Friday, June 5, 2009

Against Premature Republican Unity

Against Premature Republican Unity

On the surface, calls for the various Republican groups to work together may seem like common sense. After all, could we not do much more if we all worked together? Without doubt that is true, but what does working together really mean? We are coming out of a period where Republicanism was thrown into confusion and disarray after the defection of the Adamsites and their abject adoption of the bourgeois ideology of British constitutional reformism. The massive amounts of money spent on promoting the GFA among the population has left our theoretical position more and more difficult. People say to us, quite reasonably: if all you want is a united Ireland, then is it not better to wait until it peacefully comes about? What’s the point of people getting killed and rotting in jail for something that is going to come about eventually anyway? I don’t think any Republican group has given a good answer to this – at least not one that will stand up to a rigorous examination.

It seems to me that each Republican group, and, indeed, each individual Republican, has the responsibility to fill in this theoretical gap. Otherwise the ruling class and their paid lackeys will continue to have a very easy time – even as the financial crisis deepens. What we have is a range of Republican groups, and I don’t see that any one of them has an entirely logical, theoretically rigorous program. The idea of several groups coming together before they have sorted out their own theoretical failings is just a recipe for chaos.

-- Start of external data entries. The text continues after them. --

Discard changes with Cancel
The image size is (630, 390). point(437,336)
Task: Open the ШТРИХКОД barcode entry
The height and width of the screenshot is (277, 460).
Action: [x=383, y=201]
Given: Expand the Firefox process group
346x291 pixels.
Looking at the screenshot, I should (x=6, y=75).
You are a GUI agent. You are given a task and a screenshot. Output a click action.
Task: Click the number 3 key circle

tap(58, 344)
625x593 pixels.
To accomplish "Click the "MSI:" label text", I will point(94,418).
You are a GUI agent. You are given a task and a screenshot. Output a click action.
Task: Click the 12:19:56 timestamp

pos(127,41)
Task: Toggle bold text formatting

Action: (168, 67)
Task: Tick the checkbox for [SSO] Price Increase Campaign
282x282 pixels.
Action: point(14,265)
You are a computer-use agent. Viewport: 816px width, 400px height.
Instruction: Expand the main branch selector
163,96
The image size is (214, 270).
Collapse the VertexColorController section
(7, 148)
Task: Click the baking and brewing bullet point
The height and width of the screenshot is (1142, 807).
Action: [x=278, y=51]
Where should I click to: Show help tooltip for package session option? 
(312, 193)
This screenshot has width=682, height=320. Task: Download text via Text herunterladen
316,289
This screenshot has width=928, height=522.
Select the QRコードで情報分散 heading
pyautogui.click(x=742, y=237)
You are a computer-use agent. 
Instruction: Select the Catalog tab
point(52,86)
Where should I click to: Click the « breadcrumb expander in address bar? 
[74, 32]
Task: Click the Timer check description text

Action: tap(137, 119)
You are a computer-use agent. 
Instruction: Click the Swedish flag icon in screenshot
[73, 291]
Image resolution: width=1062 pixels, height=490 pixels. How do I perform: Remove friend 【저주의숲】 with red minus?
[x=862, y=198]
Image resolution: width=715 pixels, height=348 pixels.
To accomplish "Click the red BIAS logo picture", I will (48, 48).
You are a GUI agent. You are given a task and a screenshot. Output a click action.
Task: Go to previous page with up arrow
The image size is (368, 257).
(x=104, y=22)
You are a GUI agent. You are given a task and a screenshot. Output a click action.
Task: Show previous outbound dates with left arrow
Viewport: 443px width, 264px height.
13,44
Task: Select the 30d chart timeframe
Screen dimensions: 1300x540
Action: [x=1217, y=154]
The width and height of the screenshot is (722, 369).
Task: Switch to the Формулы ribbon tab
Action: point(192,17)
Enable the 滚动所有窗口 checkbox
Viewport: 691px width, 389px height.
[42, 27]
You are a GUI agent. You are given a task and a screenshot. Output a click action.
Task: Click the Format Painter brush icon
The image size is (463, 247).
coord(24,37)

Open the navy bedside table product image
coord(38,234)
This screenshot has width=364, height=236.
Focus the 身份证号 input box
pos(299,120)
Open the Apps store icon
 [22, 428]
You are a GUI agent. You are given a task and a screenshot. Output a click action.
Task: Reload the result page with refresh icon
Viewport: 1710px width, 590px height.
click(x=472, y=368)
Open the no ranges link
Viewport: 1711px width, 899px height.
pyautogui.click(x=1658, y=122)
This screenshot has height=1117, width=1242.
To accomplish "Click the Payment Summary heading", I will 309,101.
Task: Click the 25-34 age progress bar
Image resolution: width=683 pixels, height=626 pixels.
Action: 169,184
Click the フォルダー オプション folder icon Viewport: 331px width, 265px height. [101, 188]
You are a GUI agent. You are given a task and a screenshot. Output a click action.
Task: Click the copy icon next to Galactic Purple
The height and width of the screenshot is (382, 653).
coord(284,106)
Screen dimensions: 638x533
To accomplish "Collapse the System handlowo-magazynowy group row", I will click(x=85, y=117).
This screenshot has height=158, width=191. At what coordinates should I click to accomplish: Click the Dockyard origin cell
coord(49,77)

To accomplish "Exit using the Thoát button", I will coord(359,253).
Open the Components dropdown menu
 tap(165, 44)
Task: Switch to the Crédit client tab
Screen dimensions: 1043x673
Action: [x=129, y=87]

All that will really happen is that people will start saying that the important thing is activism not theory – even if that activism is, at best, achieving nothing and, at worst, actually helping the enemy. (All we need to do is consider how easily Adams hijacked a theoretically confused movement in the early 80s.) Since theory is bound to cause friction in such a Unity Program, no doubt it will be pushed even further into the backround to make way for frictionless activism, were everyone can feel happy that they are "doing something."

Why have the Republican organizations not been able to get their theoretical houses in order? Well, there are probably many answers to that, but we can say for sure that if a single Republican organization cant work out a rigorous and consistent revolutionary program, what chance have they in doing so with a host of other groups – all with very different ideas of what is important. The thing to do is for each group to separately work out their programs, and then see which other group is working on the same wavelength. Then you have a meeting of minds – not just some indistinct porridge.

Marx wrote to the leaders of the Gotha Program:

"If you must unite, then enter into agreements to satisfy the practical aims of the movement, but do not allow any bargaining over principles, do not make theoretical 'concessions'."

Marx was here assuming that they had a solid theoretical base that they might make concession on. It seems to me that some of the Republican groups have a lot of work to do before they even get to that stage.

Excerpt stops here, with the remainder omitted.